This was the winner of the FictionFan Award* for Best Noir Thriller of 2012. Fabulously well written, dark and twisted, the reader is carried into Vincent Madigan’s life as he struggles to find a way out of the tangled and dangerous mess he has made of his life.

An anti-hero of epic proportions, we know from the beginning that he is surely irredeemably bad. No-one could be forgiven for the crimes he has committed, the vicious things he has done. And yet…and yet, as we get to know him, we find empathy for him as the author brilliantly plays with questions of morality and ethics. Madigan makes no excuses for himself; he accepts responsibility for every criminal and violent act he has committed, blames himself for the break-ups of his marriages and for losing touch with his children. But inside this man beats the dark and broken heart of the title and the reader – at least, this reader – can’t help but see the good man he might so easily have been…and might still be. The author manipulates the reader so skilfully that I was left uneasy at how much I wanted Madigan to win through despite knowing his history. It reminded me a bit of how I felt about the awful but oddly likeable Patrick of American Psycho, but where that was blackly comic, this is true thrilling noir.

RJ Ellory(source:
RJ Ellory

I have deliberately not given a synopsis of the plot since it is so complex and has so many twists that I fear even a simple outline could lead to unintentional spoilers.
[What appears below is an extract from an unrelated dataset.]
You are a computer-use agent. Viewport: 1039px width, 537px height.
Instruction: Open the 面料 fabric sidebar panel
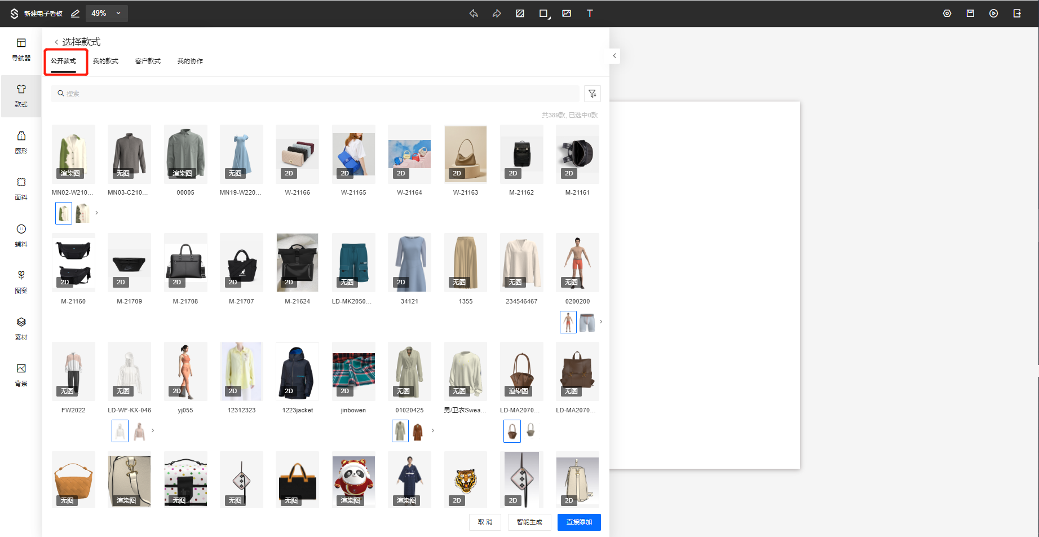[x=21, y=188]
But after the first couple of violent chapters, the reader is blasted by the first breath-taking twist and from there on is swept into an ever-shifting, ever more threatening world where good and bad become so blurred that they are eventually almost impossible to tell apart. This is a superbly told and completely compelling roller coaster of a story – bleak, often violent, but never without the possibility of redemption.
Highly recommended.

*The prize for the prestigious FictionFan Award is that I guarantee to read the author’s next book 🙂 – which in this case apparently will be The Devil and the River due to be published in June 2013. Can’t wait!